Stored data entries
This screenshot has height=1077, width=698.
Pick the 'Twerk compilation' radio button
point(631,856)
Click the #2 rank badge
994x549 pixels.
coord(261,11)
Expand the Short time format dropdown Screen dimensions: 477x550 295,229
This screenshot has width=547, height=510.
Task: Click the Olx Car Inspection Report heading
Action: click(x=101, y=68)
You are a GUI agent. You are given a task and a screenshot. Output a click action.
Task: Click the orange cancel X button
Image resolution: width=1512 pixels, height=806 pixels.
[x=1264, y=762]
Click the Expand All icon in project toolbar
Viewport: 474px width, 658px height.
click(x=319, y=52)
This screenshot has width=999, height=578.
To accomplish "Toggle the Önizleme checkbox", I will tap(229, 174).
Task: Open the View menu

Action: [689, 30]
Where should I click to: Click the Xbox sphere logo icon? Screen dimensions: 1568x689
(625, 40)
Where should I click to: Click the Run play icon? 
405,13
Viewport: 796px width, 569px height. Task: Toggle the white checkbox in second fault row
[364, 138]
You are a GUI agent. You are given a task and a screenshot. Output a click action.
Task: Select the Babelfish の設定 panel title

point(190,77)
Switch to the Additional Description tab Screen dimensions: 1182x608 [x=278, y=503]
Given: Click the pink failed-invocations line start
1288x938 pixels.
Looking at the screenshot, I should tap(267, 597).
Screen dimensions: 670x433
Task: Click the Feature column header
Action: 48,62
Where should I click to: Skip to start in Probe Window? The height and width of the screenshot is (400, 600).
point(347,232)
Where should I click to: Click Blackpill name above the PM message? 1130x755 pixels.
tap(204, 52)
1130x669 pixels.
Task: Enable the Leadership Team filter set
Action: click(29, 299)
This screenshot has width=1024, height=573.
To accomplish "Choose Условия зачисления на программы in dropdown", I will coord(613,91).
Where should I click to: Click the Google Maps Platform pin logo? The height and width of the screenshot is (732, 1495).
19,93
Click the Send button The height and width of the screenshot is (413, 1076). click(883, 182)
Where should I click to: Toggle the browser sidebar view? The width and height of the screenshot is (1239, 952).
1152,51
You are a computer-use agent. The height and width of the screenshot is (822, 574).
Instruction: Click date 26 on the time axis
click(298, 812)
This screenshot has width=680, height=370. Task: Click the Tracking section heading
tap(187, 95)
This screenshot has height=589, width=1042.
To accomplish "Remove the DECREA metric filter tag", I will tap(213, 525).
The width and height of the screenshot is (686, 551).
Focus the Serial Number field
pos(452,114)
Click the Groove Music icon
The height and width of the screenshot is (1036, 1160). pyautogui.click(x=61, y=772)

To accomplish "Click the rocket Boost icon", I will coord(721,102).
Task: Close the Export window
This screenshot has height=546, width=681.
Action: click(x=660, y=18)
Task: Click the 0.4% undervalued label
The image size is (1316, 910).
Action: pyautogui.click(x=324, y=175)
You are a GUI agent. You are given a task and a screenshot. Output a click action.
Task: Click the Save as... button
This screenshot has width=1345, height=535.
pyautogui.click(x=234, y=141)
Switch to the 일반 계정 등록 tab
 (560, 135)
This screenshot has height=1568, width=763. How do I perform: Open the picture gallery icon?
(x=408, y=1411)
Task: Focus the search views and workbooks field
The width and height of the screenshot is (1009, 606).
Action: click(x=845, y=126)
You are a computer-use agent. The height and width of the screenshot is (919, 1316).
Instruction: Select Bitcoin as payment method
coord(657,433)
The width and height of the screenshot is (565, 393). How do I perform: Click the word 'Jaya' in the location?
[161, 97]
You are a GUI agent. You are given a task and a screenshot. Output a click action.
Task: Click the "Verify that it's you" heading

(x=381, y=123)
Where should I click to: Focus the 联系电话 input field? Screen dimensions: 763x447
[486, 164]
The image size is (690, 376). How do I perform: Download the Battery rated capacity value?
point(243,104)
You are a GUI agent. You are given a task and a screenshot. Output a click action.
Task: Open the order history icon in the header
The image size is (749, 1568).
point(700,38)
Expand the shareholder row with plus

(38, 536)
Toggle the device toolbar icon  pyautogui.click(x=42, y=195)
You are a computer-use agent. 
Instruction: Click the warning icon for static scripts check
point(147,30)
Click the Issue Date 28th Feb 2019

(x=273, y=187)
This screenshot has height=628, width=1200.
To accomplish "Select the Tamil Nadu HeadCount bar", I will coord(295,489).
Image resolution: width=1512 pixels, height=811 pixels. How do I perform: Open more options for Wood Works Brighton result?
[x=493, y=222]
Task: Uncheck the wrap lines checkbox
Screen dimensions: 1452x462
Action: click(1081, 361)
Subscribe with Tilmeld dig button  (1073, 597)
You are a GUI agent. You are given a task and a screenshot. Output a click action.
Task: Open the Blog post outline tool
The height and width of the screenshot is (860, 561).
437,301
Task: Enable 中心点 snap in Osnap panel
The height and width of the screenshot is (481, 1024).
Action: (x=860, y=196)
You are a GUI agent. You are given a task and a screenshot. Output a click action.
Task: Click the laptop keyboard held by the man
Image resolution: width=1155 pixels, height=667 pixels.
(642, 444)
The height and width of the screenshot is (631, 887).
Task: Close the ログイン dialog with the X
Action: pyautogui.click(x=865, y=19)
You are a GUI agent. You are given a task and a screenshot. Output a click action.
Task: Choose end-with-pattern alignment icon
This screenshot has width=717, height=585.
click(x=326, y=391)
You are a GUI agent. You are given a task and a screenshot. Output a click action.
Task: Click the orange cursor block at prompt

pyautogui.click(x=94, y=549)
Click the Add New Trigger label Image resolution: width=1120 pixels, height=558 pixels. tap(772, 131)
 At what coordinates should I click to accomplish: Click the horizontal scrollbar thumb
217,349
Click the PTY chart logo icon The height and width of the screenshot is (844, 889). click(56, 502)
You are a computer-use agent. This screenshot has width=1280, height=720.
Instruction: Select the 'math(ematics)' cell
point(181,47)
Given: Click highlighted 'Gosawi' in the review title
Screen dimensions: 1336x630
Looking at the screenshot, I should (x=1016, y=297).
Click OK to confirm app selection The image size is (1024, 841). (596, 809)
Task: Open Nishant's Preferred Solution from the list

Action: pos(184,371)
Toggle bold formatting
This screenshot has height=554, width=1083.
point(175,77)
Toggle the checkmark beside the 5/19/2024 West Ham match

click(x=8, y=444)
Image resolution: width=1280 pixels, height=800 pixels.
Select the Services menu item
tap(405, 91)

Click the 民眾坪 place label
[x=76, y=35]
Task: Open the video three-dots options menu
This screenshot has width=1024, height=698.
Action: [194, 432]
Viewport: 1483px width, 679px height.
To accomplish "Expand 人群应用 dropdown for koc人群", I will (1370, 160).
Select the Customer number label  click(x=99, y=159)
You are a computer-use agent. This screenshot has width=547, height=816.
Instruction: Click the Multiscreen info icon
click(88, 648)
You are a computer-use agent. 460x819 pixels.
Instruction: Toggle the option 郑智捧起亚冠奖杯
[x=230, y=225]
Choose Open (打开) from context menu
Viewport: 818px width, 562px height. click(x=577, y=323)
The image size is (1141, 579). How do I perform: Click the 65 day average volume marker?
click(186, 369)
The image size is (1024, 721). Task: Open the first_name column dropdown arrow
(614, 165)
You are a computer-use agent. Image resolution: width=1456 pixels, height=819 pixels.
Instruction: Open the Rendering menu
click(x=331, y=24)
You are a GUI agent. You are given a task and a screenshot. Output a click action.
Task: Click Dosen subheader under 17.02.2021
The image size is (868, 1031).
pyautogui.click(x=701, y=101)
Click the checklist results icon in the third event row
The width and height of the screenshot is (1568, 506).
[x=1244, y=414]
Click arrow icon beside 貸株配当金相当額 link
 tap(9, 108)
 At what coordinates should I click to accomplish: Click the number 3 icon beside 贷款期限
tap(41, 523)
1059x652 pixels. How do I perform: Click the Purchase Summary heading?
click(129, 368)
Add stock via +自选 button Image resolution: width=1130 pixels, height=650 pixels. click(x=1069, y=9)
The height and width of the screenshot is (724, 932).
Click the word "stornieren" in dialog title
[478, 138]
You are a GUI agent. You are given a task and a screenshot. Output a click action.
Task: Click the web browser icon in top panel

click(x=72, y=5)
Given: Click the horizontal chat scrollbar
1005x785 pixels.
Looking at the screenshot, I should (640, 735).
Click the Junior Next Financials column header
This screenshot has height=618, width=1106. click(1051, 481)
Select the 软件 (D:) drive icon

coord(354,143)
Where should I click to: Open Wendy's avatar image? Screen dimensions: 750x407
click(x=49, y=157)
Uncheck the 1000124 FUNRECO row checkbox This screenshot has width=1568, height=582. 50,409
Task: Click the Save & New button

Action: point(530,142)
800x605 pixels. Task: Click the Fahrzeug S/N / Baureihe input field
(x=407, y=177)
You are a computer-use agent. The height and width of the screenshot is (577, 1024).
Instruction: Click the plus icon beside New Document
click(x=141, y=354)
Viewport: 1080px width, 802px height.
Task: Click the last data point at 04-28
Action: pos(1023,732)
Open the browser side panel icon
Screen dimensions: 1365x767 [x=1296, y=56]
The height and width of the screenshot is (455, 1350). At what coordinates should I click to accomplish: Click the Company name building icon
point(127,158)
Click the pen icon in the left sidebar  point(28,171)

## EXERCISE
Stop after the line containing "Given: Click the pink": print exactly the lines from the start of the entries above up to it, that line included.

## SOLUTION BELOW
This screenshot has height=1077, width=698.
Pick the 'Twerk compilation' radio button
point(631,856)
Click the #2 rank badge
994x549 pixels.
coord(261,11)
Expand the Short time format dropdown Screen dimensions: 477x550 295,229
This screenshot has width=547, height=510.
Task: Click the Olx Car Inspection Report heading
Action: click(x=101, y=68)
You are a GUI agent. You are given a task and a screenshot. Output a click action.
Task: Click the orange cancel X button
Image resolution: width=1512 pixels, height=806 pixels.
[x=1264, y=762]
Click the Expand All icon in project toolbar
Viewport: 474px width, 658px height.
click(x=319, y=52)
This screenshot has width=999, height=578.
To accomplish "Toggle the Önizleme checkbox", I will tap(229, 174).
Task: Open the View menu

Action: [689, 30]
Where should I click to: Click the Xbox sphere logo icon? Screen dimensions: 1568x689
(625, 40)
Where should I click to: Click the Run play icon? 
405,13
Viewport: 796px width, 569px height. Task: Toggle the white checkbox in second fault row
[364, 138]
You are a GUI agent. You are given a task and a screenshot. Output a click action.
Task: Select the Babelfish の設定 panel title

point(190,77)
Switch to the Additional Description tab Screen dimensions: 1182x608 [x=278, y=503]
Given: Click the pink failed-invocations line start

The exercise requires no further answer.